## Problem
Although pictures appear in the entries below, leave them out and print exactly the lines from the first line through the line containing "Open more options on Otto Suwen's tweet".

⁂

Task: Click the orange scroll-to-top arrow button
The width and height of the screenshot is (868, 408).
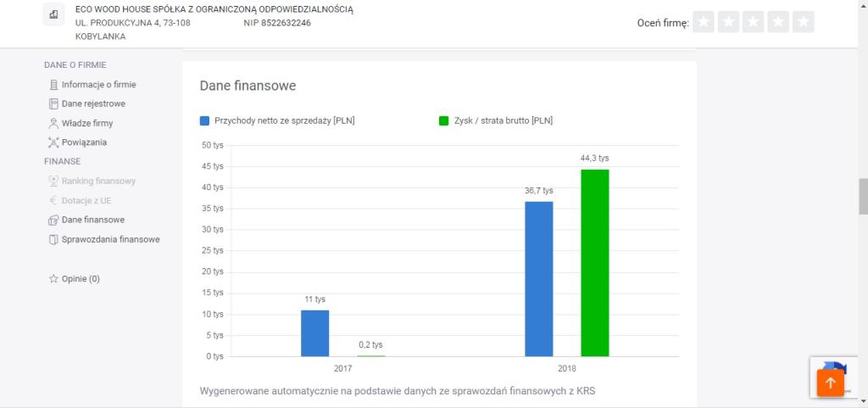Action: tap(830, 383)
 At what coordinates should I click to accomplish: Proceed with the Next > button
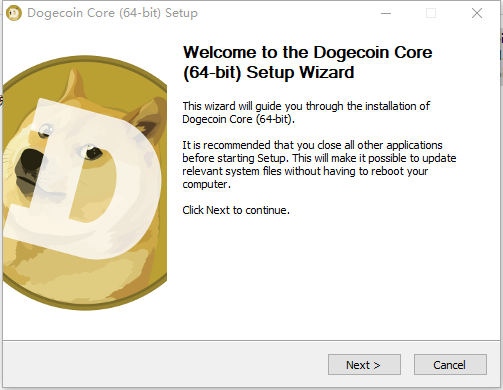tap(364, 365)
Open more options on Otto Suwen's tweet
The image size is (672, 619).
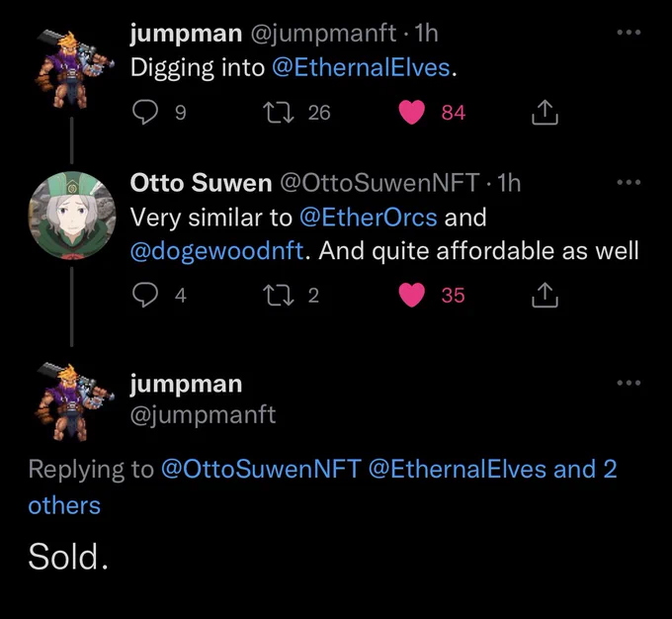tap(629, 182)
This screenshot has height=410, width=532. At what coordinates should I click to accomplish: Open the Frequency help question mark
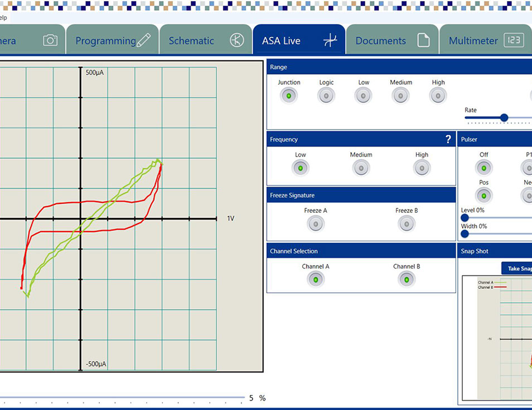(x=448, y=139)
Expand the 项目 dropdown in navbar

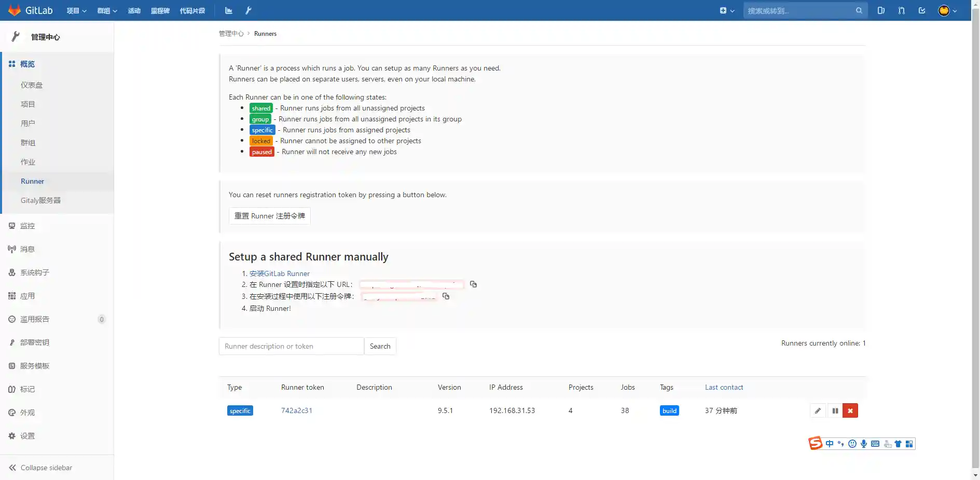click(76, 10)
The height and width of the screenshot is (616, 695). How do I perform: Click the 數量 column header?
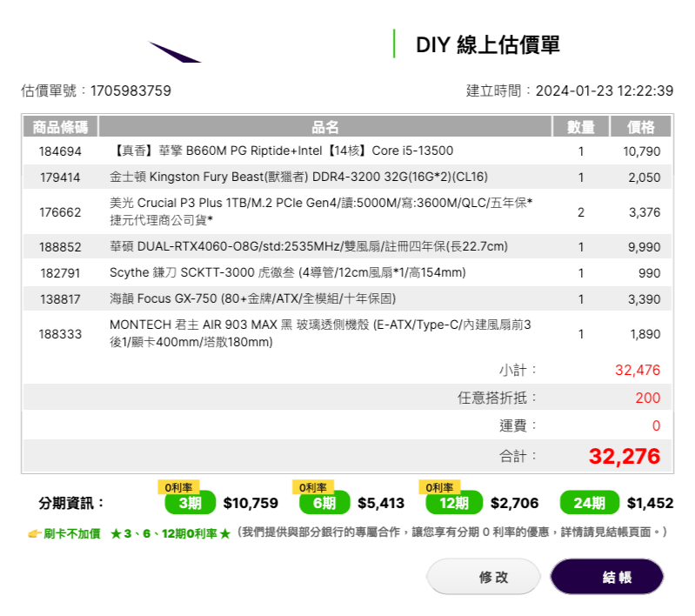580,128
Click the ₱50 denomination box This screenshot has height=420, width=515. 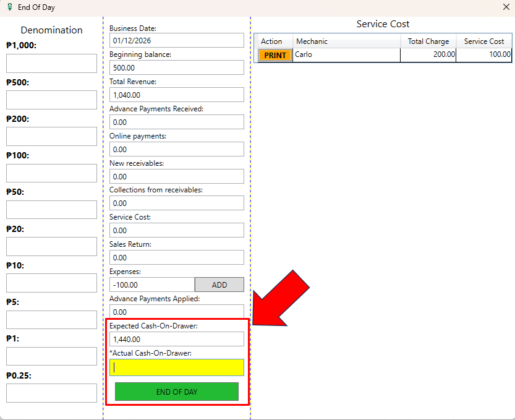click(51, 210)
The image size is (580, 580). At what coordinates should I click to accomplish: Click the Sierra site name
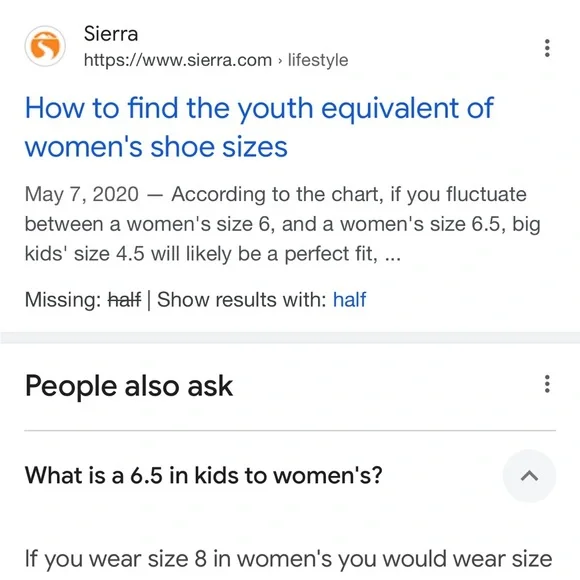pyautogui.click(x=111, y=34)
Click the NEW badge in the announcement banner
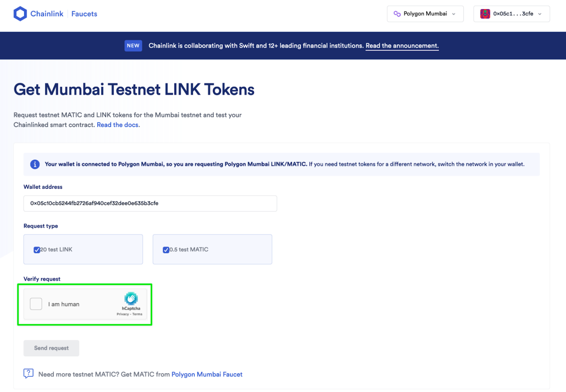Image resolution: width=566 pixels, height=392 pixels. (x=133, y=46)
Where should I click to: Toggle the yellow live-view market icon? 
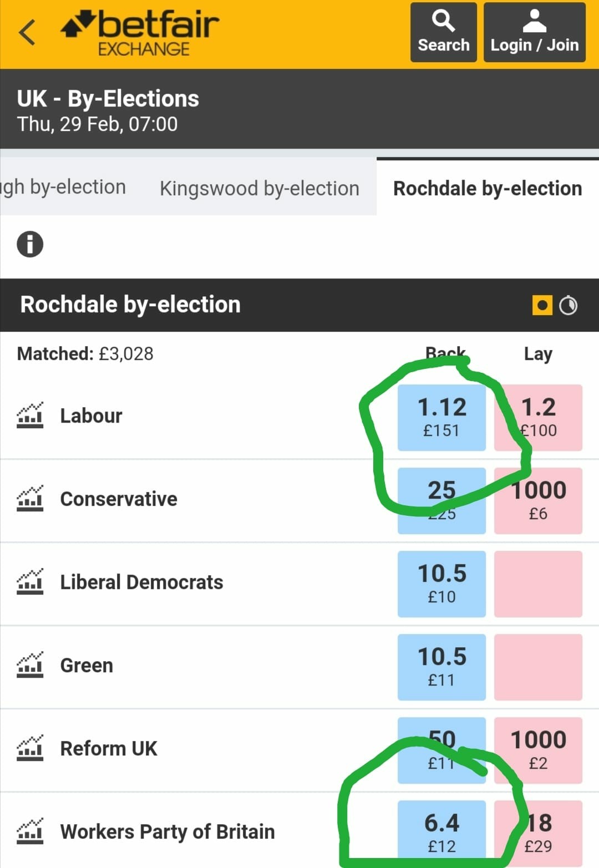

⁂

## Response area
Task: Click the orange scroll-to-top arrow button
The width and height of the screenshot is (868, 408).
Action: tap(830, 383)
 At what coordinates should I click to accomplish: Proceed with the Next > button
tap(364, 365)
Open more options on Otto Suwen's tweet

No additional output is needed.